Saved entries
──────

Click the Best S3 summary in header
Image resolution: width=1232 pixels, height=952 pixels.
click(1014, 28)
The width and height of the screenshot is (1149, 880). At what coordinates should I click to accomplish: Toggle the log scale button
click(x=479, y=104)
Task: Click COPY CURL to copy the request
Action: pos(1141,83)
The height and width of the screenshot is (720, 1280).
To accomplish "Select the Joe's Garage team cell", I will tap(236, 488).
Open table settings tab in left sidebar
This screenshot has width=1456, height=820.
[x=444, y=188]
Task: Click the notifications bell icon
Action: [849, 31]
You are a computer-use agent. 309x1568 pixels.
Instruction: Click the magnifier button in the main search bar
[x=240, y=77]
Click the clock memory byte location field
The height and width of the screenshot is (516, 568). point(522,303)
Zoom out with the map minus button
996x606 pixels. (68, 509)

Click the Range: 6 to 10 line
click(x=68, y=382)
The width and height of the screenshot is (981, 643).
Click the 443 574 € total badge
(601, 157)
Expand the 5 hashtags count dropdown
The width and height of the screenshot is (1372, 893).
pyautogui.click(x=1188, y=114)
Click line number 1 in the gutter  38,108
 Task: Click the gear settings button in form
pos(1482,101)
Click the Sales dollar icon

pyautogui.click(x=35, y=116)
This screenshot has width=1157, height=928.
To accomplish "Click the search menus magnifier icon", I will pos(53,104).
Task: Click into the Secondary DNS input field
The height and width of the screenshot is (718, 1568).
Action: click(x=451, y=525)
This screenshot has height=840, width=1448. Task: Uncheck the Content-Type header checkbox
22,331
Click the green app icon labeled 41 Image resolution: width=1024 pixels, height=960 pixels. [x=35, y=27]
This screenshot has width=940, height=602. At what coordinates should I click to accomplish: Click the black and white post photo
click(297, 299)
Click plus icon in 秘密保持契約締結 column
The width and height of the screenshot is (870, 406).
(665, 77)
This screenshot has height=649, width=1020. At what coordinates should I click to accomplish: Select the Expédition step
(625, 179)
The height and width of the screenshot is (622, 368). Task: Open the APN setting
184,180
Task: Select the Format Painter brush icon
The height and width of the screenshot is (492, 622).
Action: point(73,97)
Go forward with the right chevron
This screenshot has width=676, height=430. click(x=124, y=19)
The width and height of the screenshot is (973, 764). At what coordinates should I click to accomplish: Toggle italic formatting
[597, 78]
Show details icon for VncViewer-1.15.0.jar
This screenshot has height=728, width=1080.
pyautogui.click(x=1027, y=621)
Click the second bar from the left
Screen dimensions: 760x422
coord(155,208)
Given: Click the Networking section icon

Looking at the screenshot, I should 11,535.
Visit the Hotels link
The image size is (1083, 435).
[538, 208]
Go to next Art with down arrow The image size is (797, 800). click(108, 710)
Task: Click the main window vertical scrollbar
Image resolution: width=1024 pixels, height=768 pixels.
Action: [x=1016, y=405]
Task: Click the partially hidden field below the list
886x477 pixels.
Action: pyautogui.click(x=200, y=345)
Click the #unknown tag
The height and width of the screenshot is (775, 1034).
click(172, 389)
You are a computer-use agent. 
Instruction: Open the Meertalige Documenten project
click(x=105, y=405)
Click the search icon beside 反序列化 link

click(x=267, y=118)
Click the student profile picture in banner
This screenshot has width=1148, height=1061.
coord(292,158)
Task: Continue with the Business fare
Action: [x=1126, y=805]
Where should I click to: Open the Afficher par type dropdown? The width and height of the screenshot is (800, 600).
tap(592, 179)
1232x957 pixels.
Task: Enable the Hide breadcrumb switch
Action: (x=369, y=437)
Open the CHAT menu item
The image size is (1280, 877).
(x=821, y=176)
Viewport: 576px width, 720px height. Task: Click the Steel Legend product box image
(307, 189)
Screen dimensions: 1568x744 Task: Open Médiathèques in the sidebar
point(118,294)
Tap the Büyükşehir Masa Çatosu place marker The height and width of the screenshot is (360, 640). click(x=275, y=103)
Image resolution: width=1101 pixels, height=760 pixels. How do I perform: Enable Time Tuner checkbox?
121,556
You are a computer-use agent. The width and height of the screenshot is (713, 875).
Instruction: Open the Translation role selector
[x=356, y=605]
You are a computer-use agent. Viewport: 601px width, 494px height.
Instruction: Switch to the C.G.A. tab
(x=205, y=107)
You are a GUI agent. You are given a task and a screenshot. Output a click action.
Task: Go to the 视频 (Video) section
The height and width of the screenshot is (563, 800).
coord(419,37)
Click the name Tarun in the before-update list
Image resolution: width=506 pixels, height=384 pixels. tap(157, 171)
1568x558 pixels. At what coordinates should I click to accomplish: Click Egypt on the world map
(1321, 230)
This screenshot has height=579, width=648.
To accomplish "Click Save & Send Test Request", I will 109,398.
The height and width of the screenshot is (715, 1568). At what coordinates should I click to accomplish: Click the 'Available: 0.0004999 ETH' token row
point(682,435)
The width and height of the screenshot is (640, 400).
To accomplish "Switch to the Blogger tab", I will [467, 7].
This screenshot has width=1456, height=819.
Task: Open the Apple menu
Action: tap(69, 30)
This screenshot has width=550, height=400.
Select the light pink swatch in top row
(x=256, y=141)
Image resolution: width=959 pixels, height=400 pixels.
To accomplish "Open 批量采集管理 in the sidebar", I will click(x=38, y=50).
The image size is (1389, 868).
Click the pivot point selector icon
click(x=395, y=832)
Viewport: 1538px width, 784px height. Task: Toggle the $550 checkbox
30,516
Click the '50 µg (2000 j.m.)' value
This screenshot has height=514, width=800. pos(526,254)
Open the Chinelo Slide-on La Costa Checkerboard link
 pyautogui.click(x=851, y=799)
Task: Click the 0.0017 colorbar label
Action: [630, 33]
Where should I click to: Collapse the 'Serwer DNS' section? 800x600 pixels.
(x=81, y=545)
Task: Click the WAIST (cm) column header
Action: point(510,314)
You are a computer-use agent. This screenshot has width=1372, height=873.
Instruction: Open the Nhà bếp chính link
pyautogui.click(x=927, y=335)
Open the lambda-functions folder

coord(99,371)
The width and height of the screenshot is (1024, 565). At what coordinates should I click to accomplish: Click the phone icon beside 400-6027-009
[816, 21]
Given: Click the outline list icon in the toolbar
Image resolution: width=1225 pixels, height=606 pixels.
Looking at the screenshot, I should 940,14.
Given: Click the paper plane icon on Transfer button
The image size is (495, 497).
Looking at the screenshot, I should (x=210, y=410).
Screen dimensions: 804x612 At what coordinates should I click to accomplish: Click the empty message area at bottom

──────

▶ Task details: All lines of the entries containing the string "computer" must be shown in full.

▶ Written answer:
You are a computer-use agent. 309x1568 pixels.
You are a computer-use agent. 
You are a computer-use agent. The width and height of the screenshot is (713, 875).
You are a computer-use agent. Viewport: 601px width, 494px height.
You are a computer-use agent. This screenshot has width=1372, height=873.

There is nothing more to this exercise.